Friday, April 15, 2016

Because this Sunday our parish hosts Pre-Cana



10 Points on Prayer for Engaged Couples
1.      Prayer is not private.  You may think, “this is something between me and God. My fiancé prays too. But it is too private. We don’t pray together.” Stop thinking that way. If you are married God will indeed judge the eternal salvation of your soul partially on the kind of relationship you form with one another. It stands to reason that he wants both of you “in” on the prayer conversation together. (Coincidently, the same principal holds with that world-wide group of people that God took to calling his “Bride” - the Church. We need to pray with the whole Church, with priests, and laity, and parishes, and nuns, and our brothers and sisters in Christ.)

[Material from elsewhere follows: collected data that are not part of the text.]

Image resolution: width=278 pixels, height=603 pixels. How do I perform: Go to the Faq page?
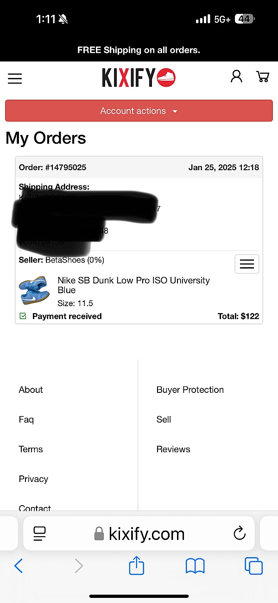click(x=26, y=419)
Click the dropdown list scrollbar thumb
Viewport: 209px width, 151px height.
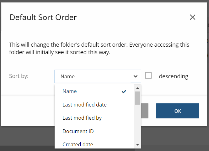pos(137,98)
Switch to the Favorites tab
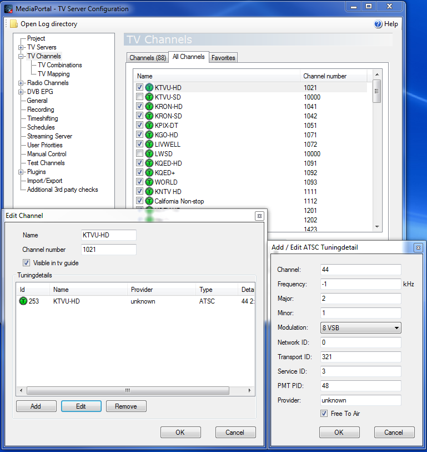This screenshot has width=427, height=452. [223, 57]
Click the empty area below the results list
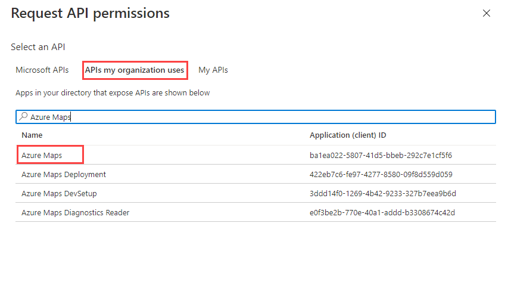508x291 pixels. click(x=256, y=256)
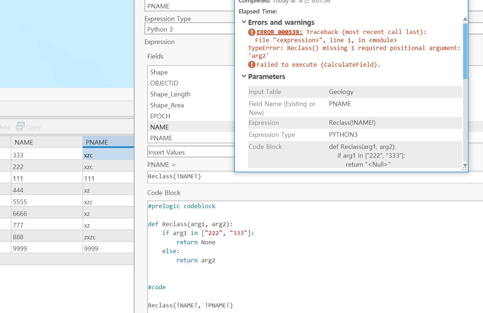Image resolution: width=483 pixels, height=313 pixels.
Task: Select the table cell with NAME 5555
Action: pyautogui.click(x=46, y=202)
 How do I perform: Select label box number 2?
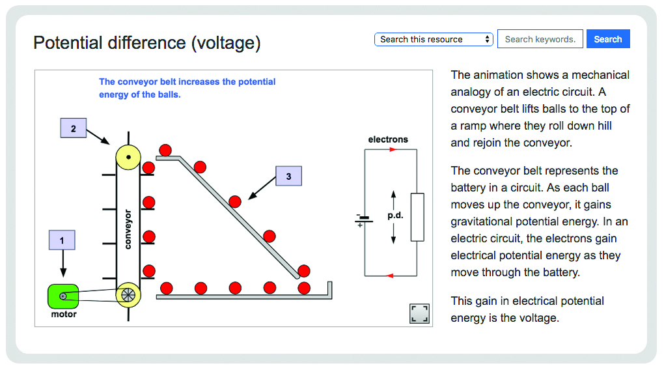pos(74,128)
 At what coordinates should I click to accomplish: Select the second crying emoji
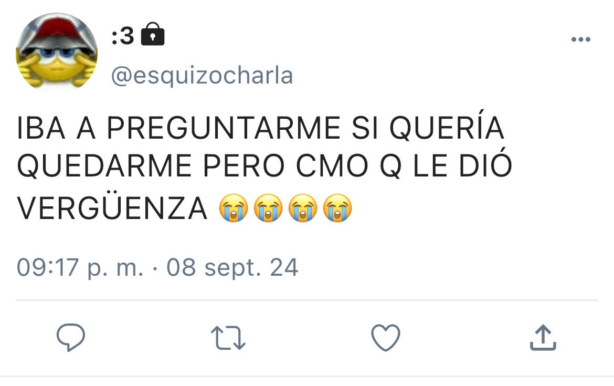tap(268, 207)
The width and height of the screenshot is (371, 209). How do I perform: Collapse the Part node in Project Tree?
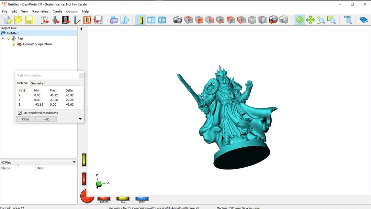pos(3,39)
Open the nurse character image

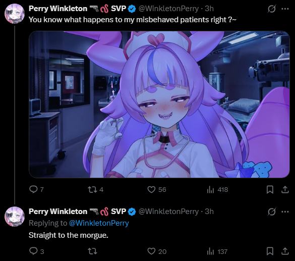(159, 105)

2.      You need helps to pray out loud together. Taking turns reading scripture passages out loud, reading devotional books out loud, reading any prayer together out loud. These are the simplest but the greatest helps for praying together.
3.      The church wants you to “steal” prayers from that big communal prayer, the Mass! Yes, first of all, you could read together out loud any number of the prayers of the Mass. This would be a perfectly legitimate form of prayer together. But also…

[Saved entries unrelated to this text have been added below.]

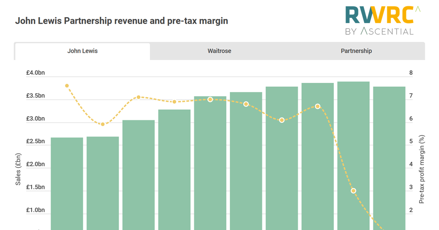Click the margin data point near 3%
This screenshot has height=230, width=439.
353,191
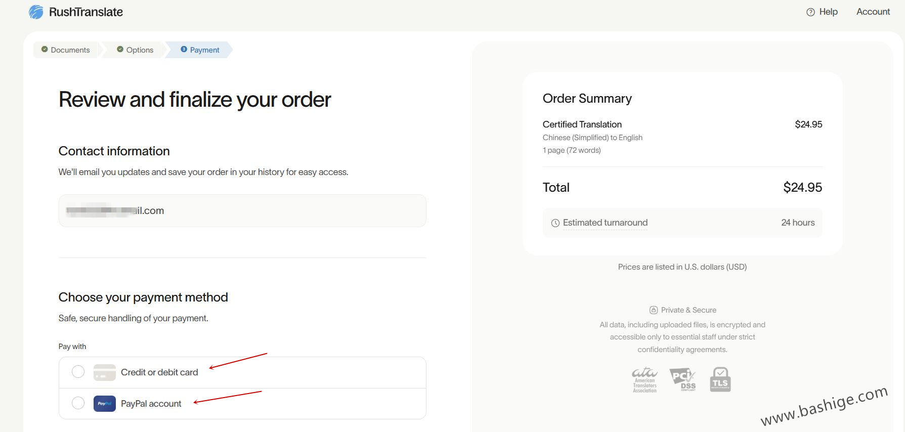Open the Help link

tap(828, 12)
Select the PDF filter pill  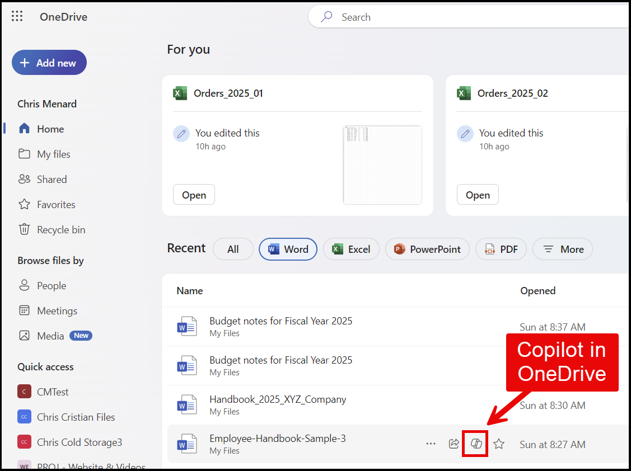pyautogui.click(x=501, y=249)
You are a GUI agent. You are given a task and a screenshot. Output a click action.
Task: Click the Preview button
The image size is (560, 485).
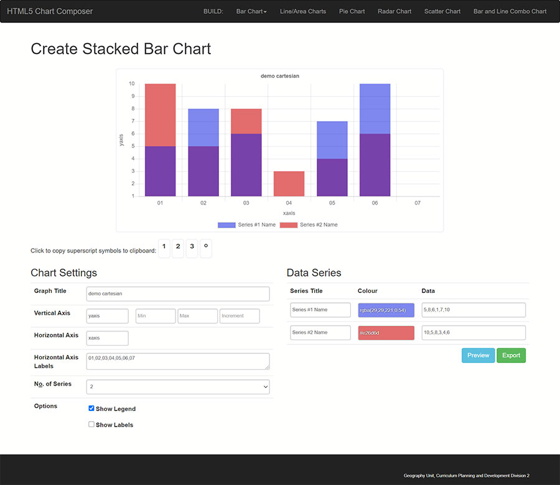tap(478, 356)
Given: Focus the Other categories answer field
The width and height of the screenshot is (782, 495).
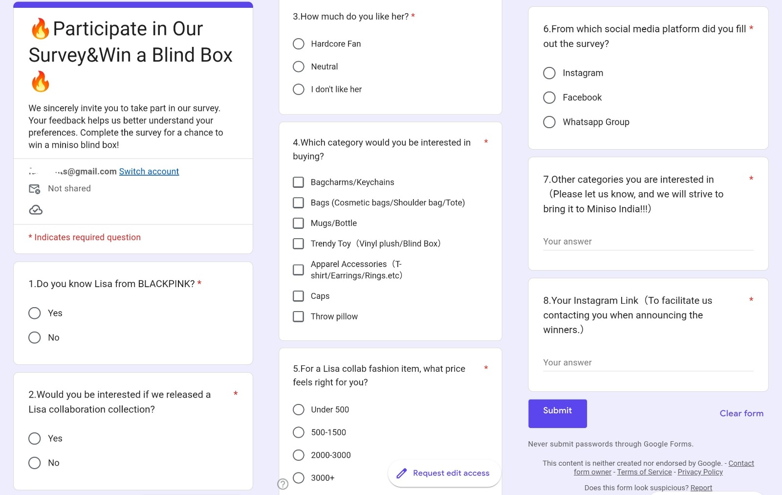Looking at the screenshot, I should point(649,242).
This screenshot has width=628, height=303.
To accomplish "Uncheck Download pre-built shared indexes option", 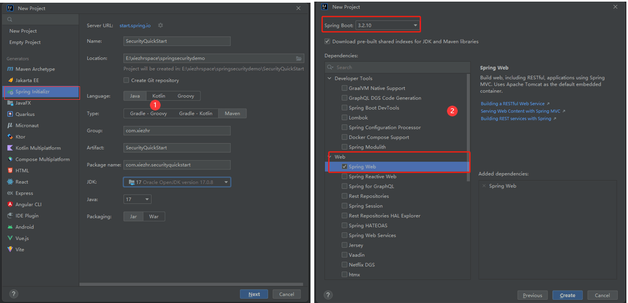I will tap(327, 41).
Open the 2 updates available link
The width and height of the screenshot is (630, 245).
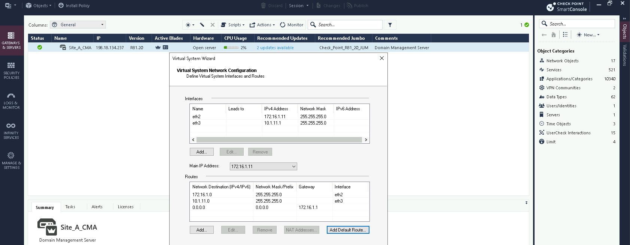click(275, 48)
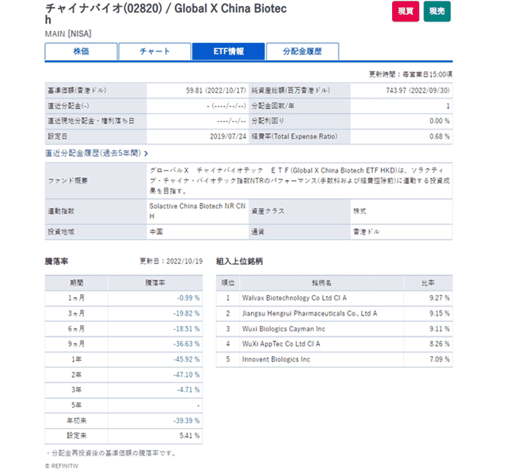Click the 基準価額 value 59.81
The height and width of the screenshot is (469, 509).
click(196, 91)
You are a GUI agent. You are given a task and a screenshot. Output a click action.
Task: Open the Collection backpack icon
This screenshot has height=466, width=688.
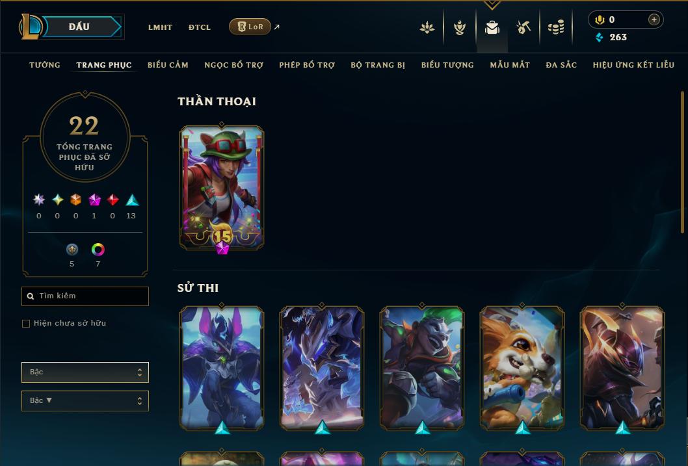[492, 27]
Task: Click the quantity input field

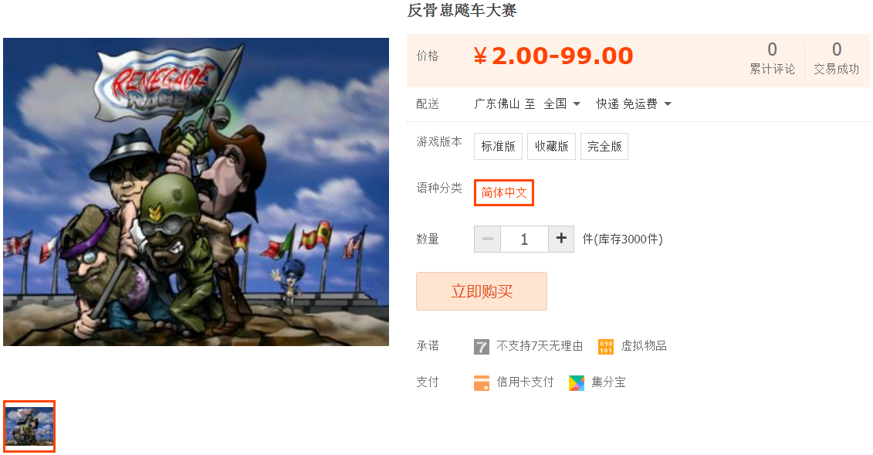Action: (x=524, y=239)
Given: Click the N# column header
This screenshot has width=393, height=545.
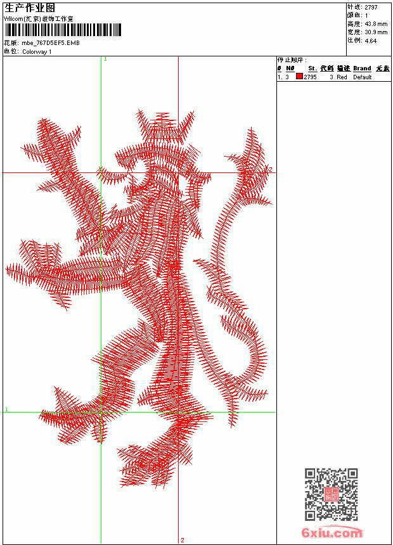Looking at the screenshot, I should point(290,68).
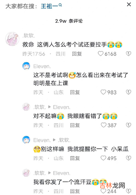136x195 pixels.
Task: Like the reply with 244 likes
Action: coord(103,191)
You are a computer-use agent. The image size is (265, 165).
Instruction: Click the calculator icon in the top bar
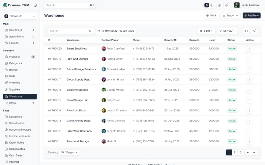click(219, 5)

4.      Assimilate the grand meaning of the prayers in the Mass. Here is some of the “spirit” of the Mass: there are four purposes of the whole Mass, four things that are expressed in all the prayers together: Adoration, Contrition, Thanksgiving, and Supplication. Using different terms, come up with the words to acknowledge how great God is, ask forgiveness for sins, give thanks for blessings, and make supplications for things you need and for prayer intentions of other people. The first four words give a helpful acronym for remembering this: A.C.T.S.
5.      Spontaneity is always a goal to have - openness, vulnerability with each other in prayer – but it is not the high point. It’s great if a person is able to just speak to God out loud with the exact thoughts and emotions that are in their heart or “on their mind.” At first no one is ever comfortable doing this out loud when others are present. It is good to get to the point where the words, the thoughts, the feelings are so genuine, and the presence of God is so valuable, that you just say these things out loud despite the discomfort. But don’t judge how good of a pray-er you are based on this aspect. In a similar vein…

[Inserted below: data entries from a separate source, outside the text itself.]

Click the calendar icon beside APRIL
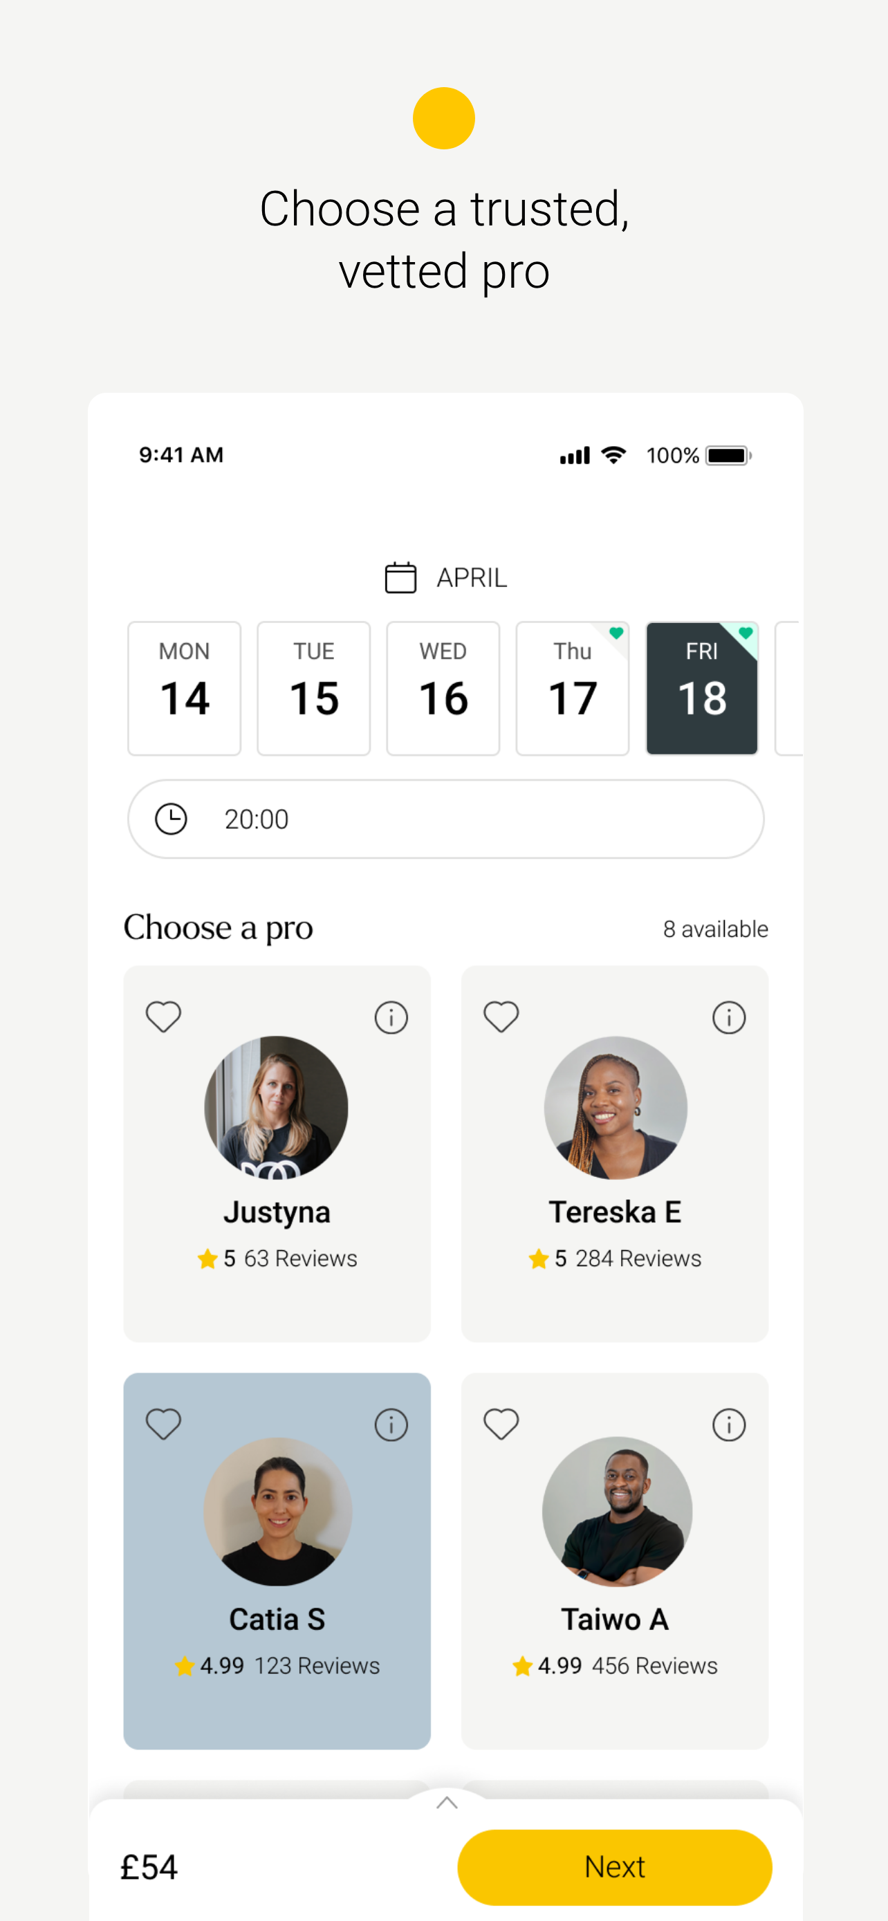This screenshot has width=888, height=1921. pyautogui.click(x=400, y=578)
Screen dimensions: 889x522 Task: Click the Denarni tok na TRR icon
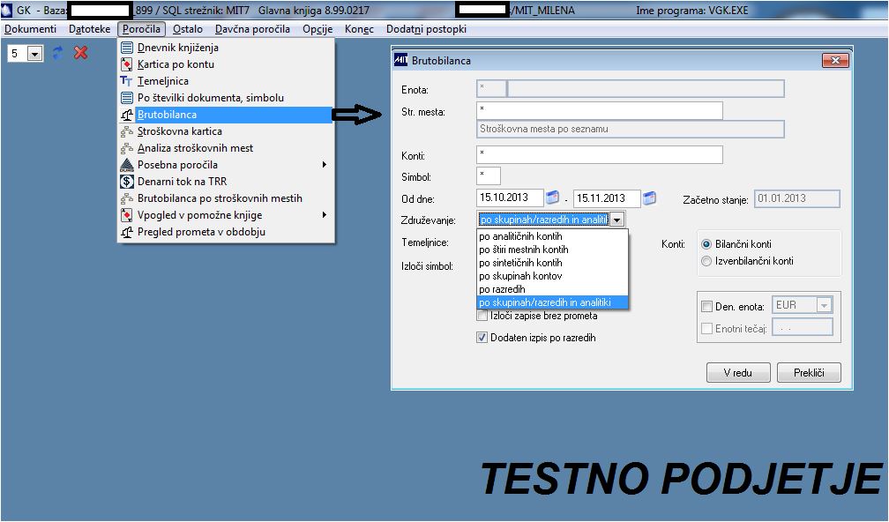tap(127, 182)
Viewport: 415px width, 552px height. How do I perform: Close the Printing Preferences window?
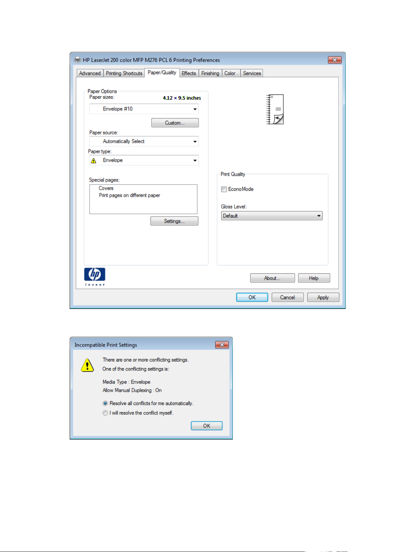click(335, 60)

6.      If you burst out laughing at some awkward mistake or gaff in prayer together… join the long line of “experts” who have done the same (yes, I mean priests and religious sisters and all those who take their prayers so “seriously” that we chuckle at the thought of them laughing).
7.      If you want to find prayers for your engagement in the Bible, read C.S. Lewis’s short book about the Psalms, and read/learn about the book of Tobit.
8.      Prayers that you both have memorized are great. Memorize some (The Lord’s Prayer is assumed): grace before and after meals. The St. Michael Prayer. The Hail Holy Queen, etc.
9.      The Rosary. Make a plan to try the Rosary together. If you have never prayed it out loud with a group (and thus don’t really know how to pray it at all), find a Church where it is done in a group. Find a church where it is done before or after Mass. Learn the prayers of the Rosary. Get a brochure or reflection booklet so that you have the mysteries in front of you. Just try it, even if it’s one decade a day, over the phone, in a short car ride, anywhere you can say it. You can’t beat the Rosary for a family prayer. It’s not really a prayer for beginners, but one has to begin to start getting good at it.
10.  It is a grace that Jesus has put the desire to pray in your heart – do not take that for granted!  Prayer is a response. God contacted you first. He found you first. Trust me. If he didn’t, you would not like to think where you would be. Prayer is a response to what he has done first. It is a grace that you have the thought about praying. Respond well.